Japan’s Nikkei 225 index recently reached its highest level since August 1990 on the back of foreign buying and locally driven corporate governance improvements. As such investors’ views on Japanese equities have been changing. In this article, we would like to introduce the three reasons the Nikkei 225 index has jumped up recently.

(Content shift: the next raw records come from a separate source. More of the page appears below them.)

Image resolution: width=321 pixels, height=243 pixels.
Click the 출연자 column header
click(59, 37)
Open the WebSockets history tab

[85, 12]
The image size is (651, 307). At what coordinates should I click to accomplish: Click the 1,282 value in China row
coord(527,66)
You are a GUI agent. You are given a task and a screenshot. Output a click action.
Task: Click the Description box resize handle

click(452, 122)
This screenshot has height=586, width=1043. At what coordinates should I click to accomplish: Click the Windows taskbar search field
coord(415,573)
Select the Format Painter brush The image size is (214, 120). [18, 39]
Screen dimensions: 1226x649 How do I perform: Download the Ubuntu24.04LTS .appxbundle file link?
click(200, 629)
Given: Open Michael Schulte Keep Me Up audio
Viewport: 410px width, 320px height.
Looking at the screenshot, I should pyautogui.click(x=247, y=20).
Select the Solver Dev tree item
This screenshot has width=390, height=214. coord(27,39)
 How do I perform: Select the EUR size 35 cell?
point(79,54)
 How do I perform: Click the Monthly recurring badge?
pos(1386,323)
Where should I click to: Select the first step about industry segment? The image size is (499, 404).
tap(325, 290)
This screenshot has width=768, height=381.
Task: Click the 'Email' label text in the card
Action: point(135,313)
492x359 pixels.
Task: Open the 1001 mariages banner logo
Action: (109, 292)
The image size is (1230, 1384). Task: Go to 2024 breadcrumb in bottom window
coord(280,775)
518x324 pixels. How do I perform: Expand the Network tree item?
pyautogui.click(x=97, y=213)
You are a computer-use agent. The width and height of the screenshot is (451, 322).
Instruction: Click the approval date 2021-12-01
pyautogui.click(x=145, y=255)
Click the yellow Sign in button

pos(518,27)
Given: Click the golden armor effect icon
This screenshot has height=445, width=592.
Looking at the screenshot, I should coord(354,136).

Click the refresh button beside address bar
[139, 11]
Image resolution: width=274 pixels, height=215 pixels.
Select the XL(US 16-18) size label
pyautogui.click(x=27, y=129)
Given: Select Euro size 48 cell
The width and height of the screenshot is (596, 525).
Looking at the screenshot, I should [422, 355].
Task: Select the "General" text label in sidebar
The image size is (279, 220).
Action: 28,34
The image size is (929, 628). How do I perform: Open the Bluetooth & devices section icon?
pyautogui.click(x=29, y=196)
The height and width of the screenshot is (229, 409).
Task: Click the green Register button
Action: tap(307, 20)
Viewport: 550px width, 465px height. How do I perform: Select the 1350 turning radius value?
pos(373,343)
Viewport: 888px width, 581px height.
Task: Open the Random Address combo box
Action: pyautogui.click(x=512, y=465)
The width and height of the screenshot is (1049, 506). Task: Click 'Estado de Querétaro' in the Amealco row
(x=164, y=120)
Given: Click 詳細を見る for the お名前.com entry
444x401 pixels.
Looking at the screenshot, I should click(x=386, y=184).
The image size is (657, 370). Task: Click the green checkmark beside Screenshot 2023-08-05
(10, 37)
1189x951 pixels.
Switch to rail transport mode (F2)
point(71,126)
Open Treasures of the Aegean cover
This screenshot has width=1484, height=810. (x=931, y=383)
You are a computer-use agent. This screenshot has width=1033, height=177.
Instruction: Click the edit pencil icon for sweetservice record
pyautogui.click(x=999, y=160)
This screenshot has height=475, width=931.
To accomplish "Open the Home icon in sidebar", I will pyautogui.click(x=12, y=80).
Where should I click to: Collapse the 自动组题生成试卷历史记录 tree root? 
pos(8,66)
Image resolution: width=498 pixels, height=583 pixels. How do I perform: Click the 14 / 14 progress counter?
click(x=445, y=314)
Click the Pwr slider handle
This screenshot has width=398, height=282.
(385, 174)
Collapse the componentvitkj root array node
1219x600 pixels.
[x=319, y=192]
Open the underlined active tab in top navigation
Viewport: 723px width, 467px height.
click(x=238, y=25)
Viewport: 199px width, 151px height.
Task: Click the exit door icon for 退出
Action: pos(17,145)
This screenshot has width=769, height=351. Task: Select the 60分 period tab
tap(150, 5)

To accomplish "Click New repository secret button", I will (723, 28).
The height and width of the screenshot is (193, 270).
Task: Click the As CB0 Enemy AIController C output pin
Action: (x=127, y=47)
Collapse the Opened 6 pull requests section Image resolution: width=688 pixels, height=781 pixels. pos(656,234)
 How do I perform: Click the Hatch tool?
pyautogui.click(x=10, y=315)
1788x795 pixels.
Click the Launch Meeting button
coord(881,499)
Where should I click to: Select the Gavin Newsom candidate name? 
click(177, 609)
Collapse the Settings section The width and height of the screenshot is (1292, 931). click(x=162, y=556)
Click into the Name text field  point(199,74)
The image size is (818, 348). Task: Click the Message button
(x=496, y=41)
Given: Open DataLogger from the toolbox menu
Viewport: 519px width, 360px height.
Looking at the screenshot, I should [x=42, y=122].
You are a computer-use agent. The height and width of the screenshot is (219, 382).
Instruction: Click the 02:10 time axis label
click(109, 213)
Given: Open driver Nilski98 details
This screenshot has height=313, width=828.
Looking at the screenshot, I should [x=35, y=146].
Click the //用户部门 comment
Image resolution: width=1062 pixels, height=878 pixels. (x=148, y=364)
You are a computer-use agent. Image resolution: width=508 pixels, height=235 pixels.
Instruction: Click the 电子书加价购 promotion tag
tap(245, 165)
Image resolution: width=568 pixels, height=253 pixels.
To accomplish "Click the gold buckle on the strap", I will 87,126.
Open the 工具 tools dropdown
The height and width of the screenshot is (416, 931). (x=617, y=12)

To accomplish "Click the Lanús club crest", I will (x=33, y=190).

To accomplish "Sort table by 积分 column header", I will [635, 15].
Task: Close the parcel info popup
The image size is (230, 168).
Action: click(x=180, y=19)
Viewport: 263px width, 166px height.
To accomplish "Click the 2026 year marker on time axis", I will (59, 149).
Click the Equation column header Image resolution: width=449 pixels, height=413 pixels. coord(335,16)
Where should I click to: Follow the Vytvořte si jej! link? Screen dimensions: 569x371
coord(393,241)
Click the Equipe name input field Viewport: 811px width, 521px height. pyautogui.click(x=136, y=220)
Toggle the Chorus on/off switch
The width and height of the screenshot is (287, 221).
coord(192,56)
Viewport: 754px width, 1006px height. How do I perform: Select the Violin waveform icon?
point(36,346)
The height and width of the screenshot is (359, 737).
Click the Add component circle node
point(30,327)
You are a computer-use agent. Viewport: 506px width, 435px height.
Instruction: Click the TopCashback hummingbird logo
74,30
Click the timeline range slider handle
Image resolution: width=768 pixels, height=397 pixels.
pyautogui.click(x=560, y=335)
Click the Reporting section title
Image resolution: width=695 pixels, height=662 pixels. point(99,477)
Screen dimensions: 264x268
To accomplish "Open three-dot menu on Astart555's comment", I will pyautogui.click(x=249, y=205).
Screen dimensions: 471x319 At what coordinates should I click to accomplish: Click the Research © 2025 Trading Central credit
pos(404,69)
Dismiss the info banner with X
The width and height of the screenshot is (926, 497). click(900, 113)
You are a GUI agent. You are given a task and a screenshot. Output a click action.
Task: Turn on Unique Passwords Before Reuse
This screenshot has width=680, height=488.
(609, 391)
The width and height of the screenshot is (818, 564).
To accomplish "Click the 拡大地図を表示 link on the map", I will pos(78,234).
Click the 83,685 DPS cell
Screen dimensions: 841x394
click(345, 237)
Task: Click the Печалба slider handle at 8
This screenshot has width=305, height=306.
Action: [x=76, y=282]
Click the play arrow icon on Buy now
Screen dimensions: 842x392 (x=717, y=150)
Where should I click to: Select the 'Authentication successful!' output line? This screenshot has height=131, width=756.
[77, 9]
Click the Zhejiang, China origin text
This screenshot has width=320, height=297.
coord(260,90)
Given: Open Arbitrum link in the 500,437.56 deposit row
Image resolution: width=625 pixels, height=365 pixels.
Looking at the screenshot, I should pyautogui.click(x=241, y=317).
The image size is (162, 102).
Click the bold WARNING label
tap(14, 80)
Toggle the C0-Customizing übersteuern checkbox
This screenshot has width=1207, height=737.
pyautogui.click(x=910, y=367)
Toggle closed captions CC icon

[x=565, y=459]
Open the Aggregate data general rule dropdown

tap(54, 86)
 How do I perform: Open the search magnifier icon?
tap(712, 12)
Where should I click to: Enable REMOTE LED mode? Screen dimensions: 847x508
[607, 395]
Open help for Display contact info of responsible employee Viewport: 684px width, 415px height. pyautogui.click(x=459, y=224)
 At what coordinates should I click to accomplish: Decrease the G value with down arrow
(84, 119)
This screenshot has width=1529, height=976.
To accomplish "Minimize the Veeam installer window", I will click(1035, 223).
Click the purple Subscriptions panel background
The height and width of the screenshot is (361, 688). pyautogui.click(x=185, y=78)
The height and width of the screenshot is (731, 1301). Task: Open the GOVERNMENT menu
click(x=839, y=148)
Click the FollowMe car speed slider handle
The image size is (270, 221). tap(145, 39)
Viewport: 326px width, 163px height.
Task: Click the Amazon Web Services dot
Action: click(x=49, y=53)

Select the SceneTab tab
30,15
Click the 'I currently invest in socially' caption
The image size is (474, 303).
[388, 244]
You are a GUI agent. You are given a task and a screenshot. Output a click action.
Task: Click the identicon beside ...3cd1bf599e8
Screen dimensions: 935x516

Figure 1 Nikkei 225 Index Performance since 1990

1. Tokyo Stock Exchange (TSE) urges companies to improve capital efficiency, gradually attracting the interest of foreign investors

  • TSE encourages listed companies to raise awareness of their capital cost as well as share prices and promote their efforts for sustainable corporate value enhancement.
  • Specifically, TSE strongly urges companies with P/B ratios below 1.0 to disclose their detailed plans and progress in increasing corporate value.
  • The Japanese companies pay little attention to P/B ratio in comparison to their American and European counterparts: only 4% of U.S. S&P 500 companies and 22% of European STOXX 600 companies are traded below P/B ratios 1x, while 43% of TOPIX 500 companies are [Figure 2].
  • There is likely to be a widespread move to announce plans to improve ROE and P/B ratios through increases in dividends, share buybacks, and capital expenditures for better capital efficiency at earnings announcements and shareholder meetings.
Figure 2 Price-to-Book Ratios of Large Cap Shares

2. Foreign Investors Return to Japanese Stocks

  • Foreign investors are returning to Japanese equities, given an additional boost by Warren Buffett's announcements on 11 April about his additional investment in Japanese equities.
  • The Nikkei 225 index rose for eight consecutive business days thereafter, the index’s longest consecutive gain since March 2022, which may be a sign that overseas investors are reassessing Japanese equities [Figure 3].
  • It is thought that investors' expectations of change in Japanese companies’ capital efficiency are rising, which may lead to a revaluation of Japanese stocks as a whole in the future.
Figure 3 Weekly Net Flows of Overseas Investors in Japanese Equities

3. Relatively Strong Macroeconomic Performance

  • According to our Chief Strategist Hiroyuki Ueno, Japan is likely to avoid the liquidity problems recently seen in the US as Japanese financial institutions have a stable funding base and are well capitalised.
  • Domestic wage increases above the rate of inflation are expected to stimulate economic growth while inflationary pressures are expected to ease throughout the second half of 2023 due to the Japanese government policy to help with the utility bill burden.
  • Katsunori Ogawa, the Chief Portfolio Manager of our Sakigake High Alpha strategy also sees the Japanese economy experiencing a rapid recovery in inbound tourism, with numbers rising to 1.8 million in March, 66% of the 2019 level before lockdowns brought international tourism in Japan to a standstill [Figure 4].
Figure 4 Number of Visitor Arrivals between January 2022 and March 2023

Overall, Japanese equities stand in a strong position and offer great sources of return for overseas investors.